Indoor/outdoor relationships and mass closure of quasi-ultrafine, accumulation and coarse particles in Barcelona schools

In: Viana , M , Rivas , I , Querol , X , Alastuey , A , Sunyer , J , Álvarez-Pedrerol , M , Bouso , L & Sioutas , C 2014 , ' Indoor/outdoor relationships and mass closure of quasi-ultrafine, accumulation and coarse particles in Barcelona schools ' ATMOSPHERIC CHEMISTRY AND PHYSICS , vol 14 , no. 9 , pp. 4459-4472 . DOI:10.5194/acp-14-4459-2014

Abstract

The mass concentration, chemical composition and sources of quasi-ultrafine (quasi-UFP, PM0.25), accumulation (PM0.25–2.5) and coarse mode (PM2.5–10) particles were determined in indoor and outdoor air at 39 schools in Barcelona (Spain). Quasi-UFP mass concentrations measured (25.6 μg m−3 outdoors, 23.4 μg m−3 indoors) are significantly higher than those reported in other studies, and characterised by higher carbonaceous and mineral matter contents and a lower proportion of secondary inorganic ions. Results suggest that quasi-UFPs in Barcelona are affected by local sources in the schools, mainly human activity (e.g. organic material from textiles, etc., contributing 23–46% to total quasi-UFP mass) and playgrounds (in the form of mineral matter, contributing about 9% to the quasi-UFP mass). The particle size distribution patterns of toxicologically relevant metals and major aerosol components was characterised, displaying two modes for most elements and components, and one mode for inorganic salts (ammonium nitrate and sulfate) and elemental carbon (EC). Regarding metals, Ni and Cr were partitioned mainly in quasi-UFPs and could thus be of interest for epidemiological studies, given their high redox properties.

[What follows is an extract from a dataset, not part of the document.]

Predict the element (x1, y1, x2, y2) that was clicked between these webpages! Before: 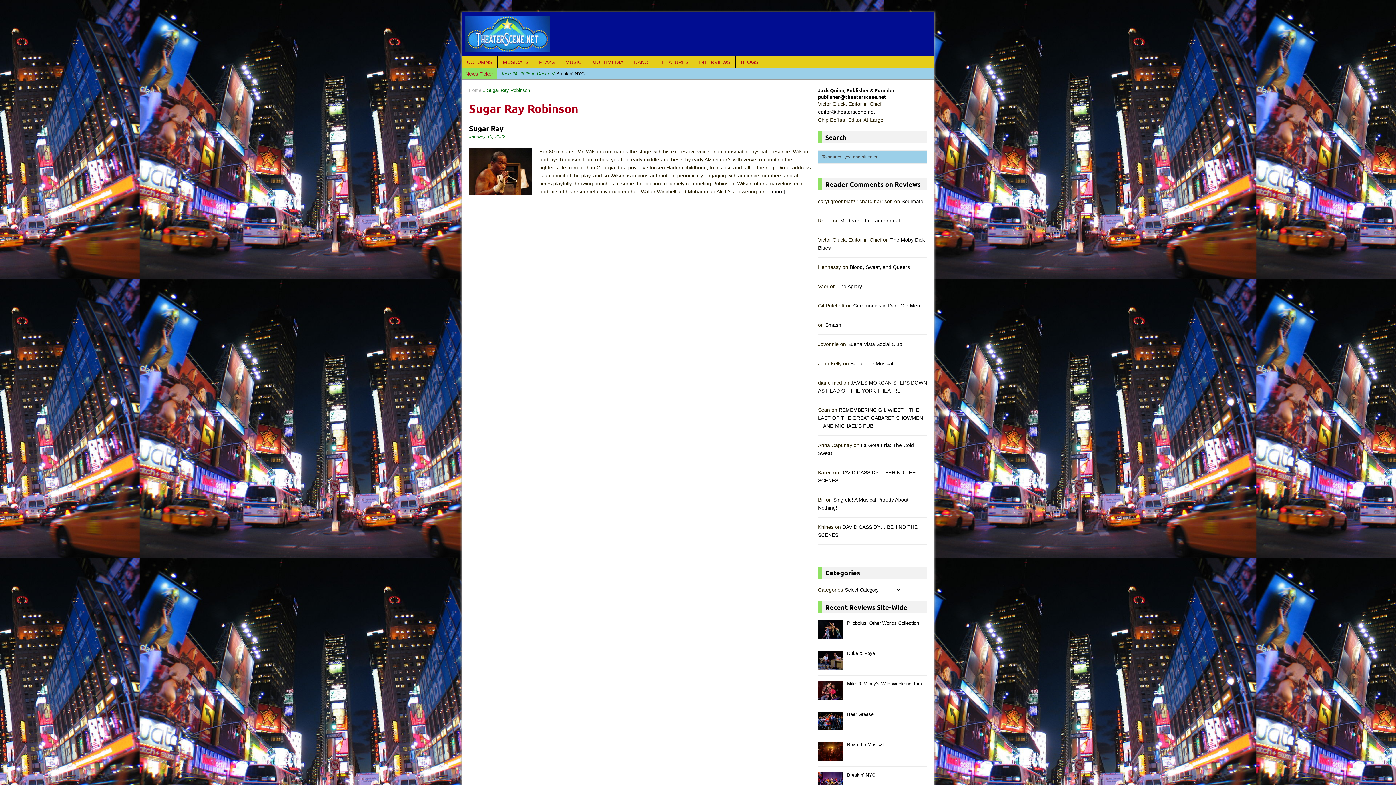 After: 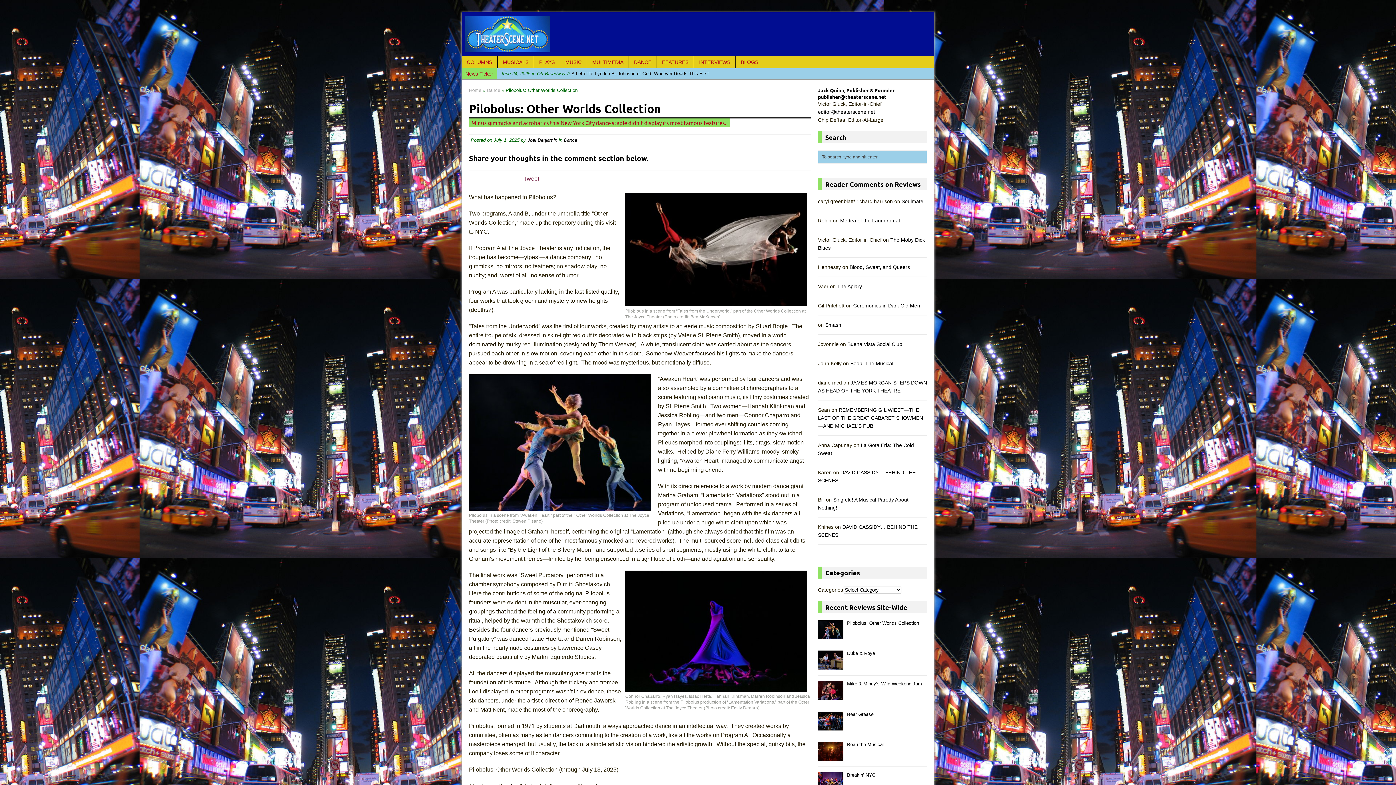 Action: label: July 1, 2025 in Dance // Pilobolus: Other Worlds Collection bbox: (500, 70, 624, 76)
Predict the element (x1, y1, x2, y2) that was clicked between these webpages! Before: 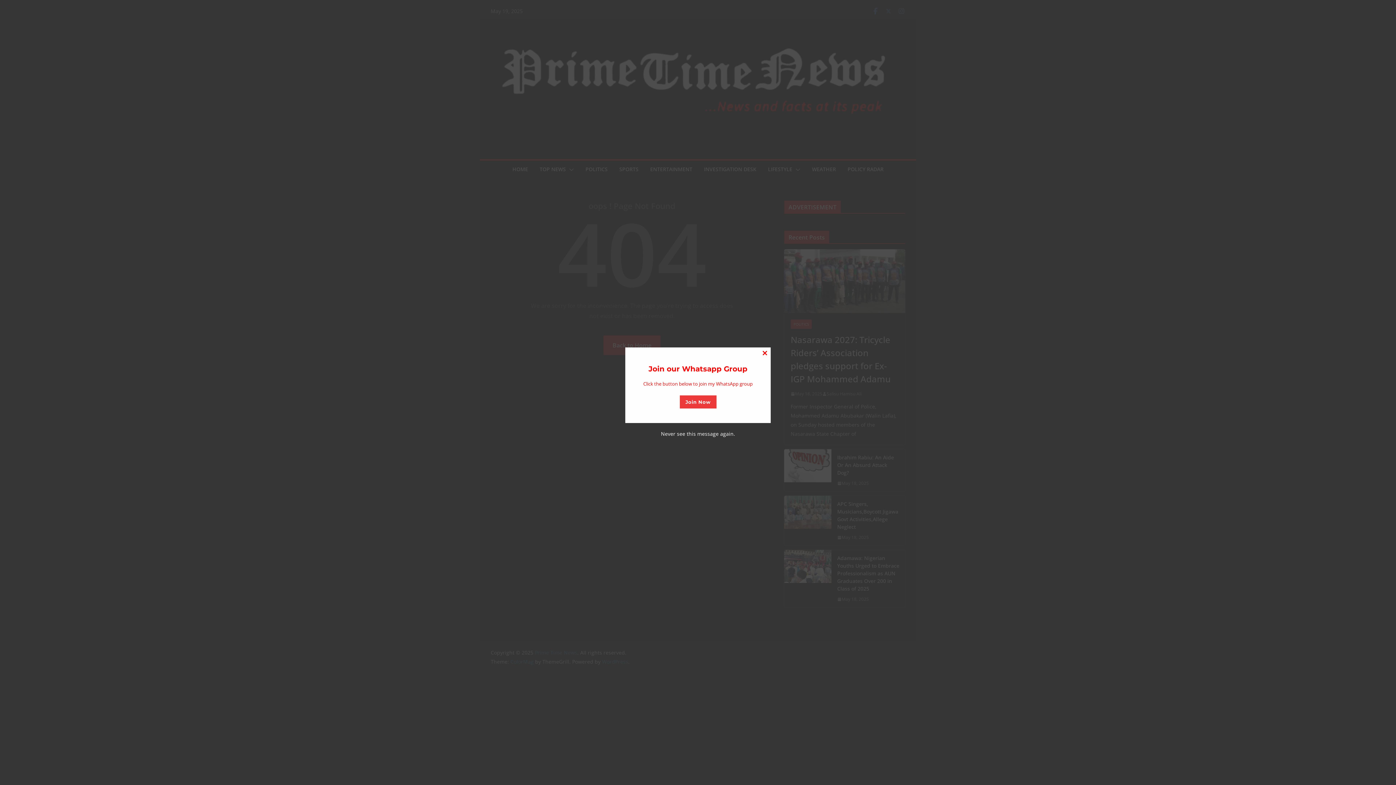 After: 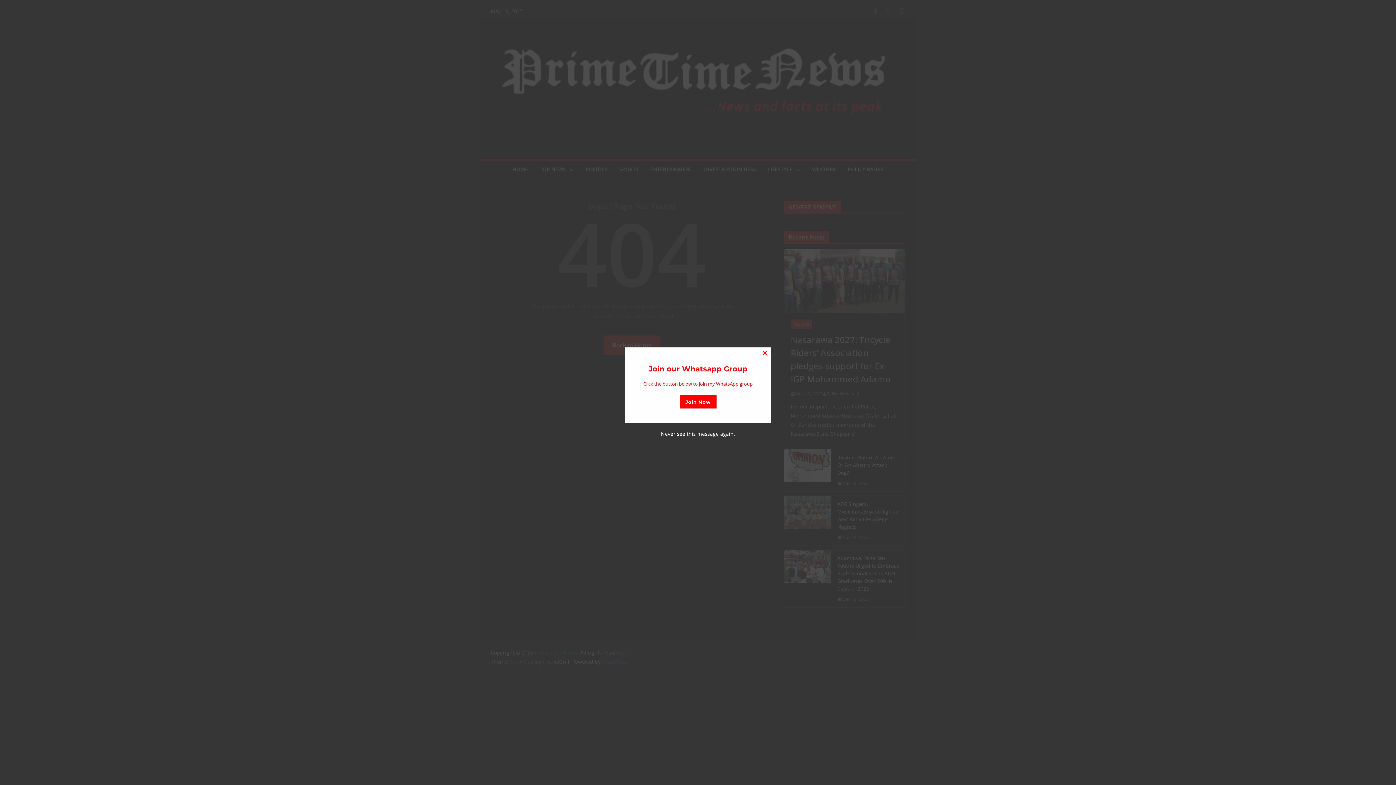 Action: label: Join Now bbox: (679, 395, 716, 408)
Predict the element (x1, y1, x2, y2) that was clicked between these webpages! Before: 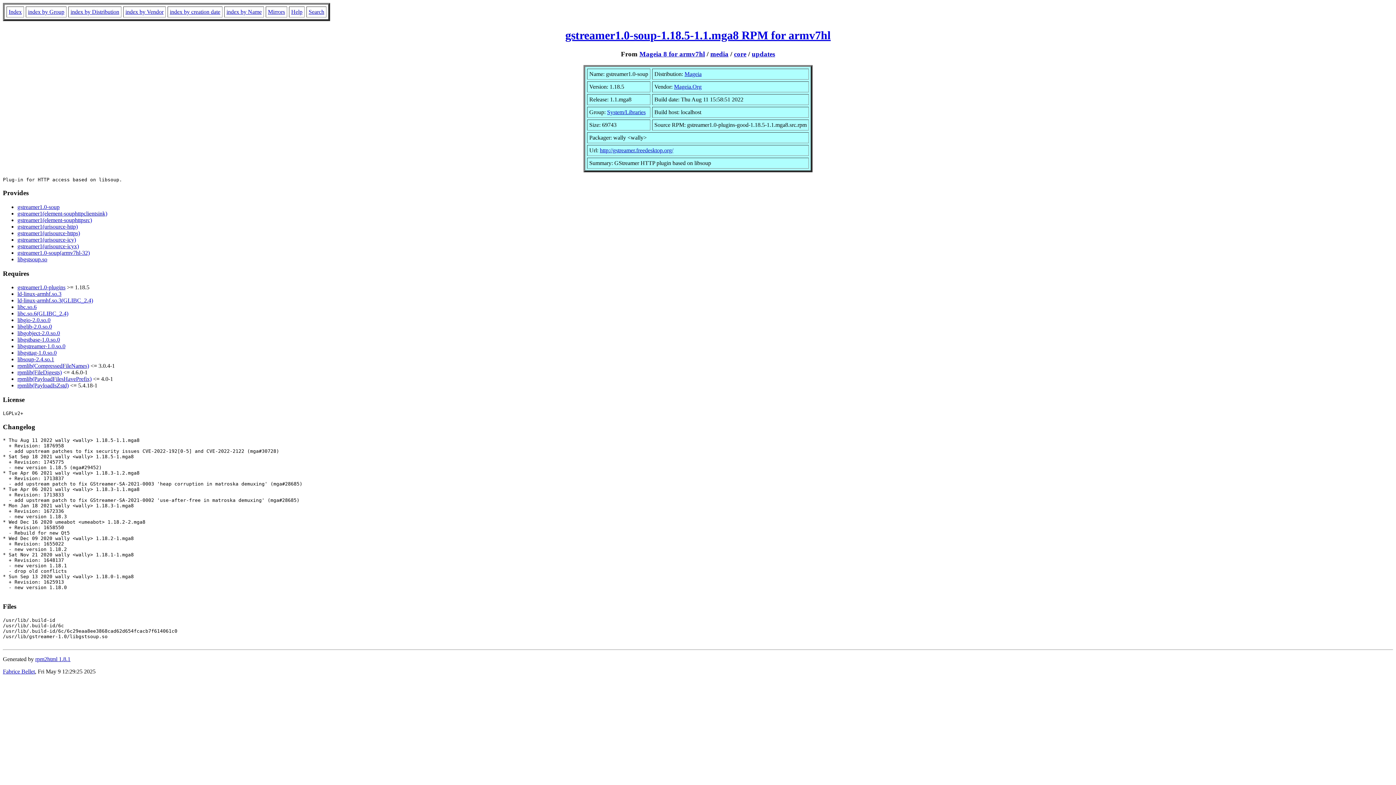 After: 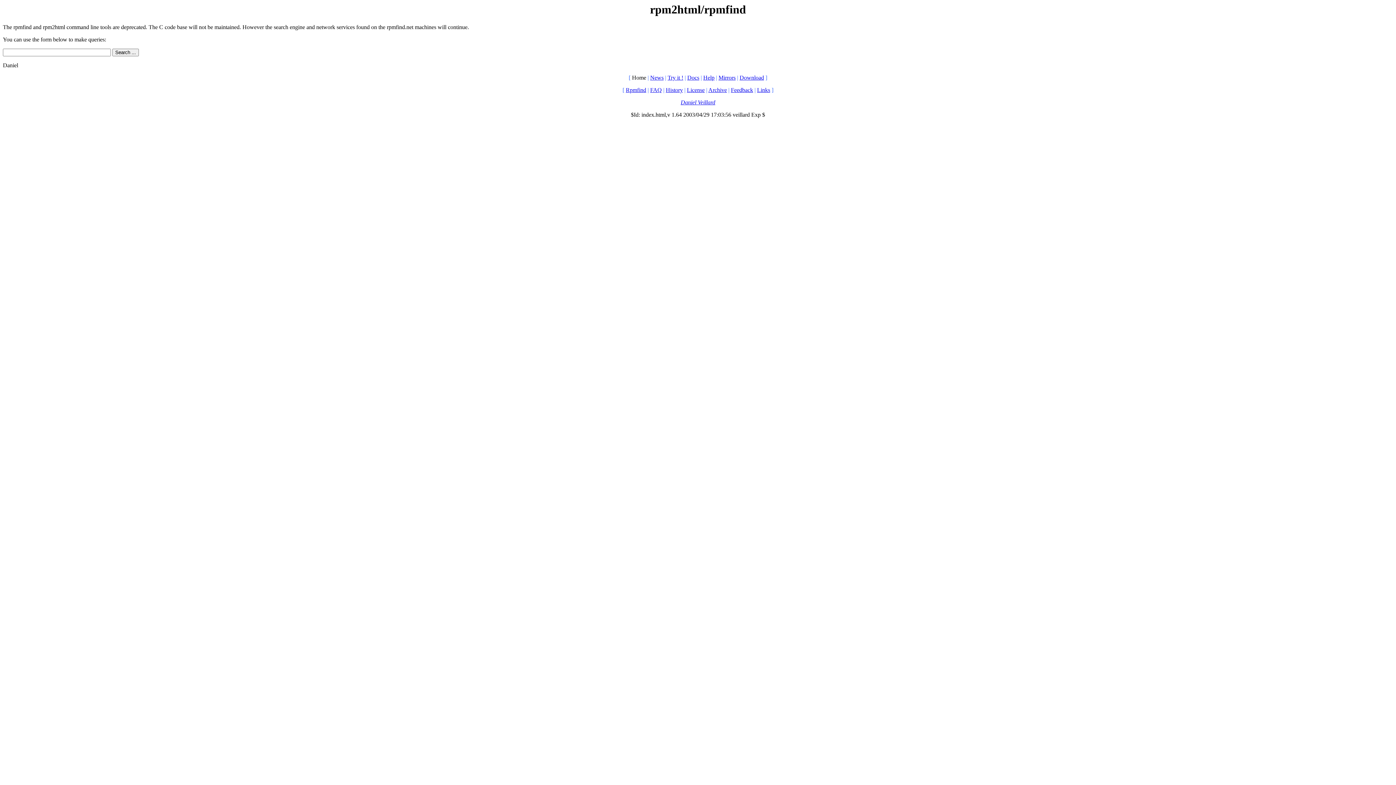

Exposure of children to quasi-UFP mass and chemical species was assessed by comparing the concentrations measured at urban background and traffic areas schools. Finally, three main indoor sources across all size fractions were identified by assessing indoor / outdoor ratios (I / O) of PM species used as their tracers: human activity (organic material), cleaning products, paints and plastics (Cl− source), and a metallic mixed source (comprising combinations of Cu, Zn, Co, Cd, Pb, As, V and Cr). Our results support the need to enforce targeted legislation to determine a minimum "safe" distance between major roads and newly built schools to reduce exposure to traffic-derived metals in quasi-UFPs.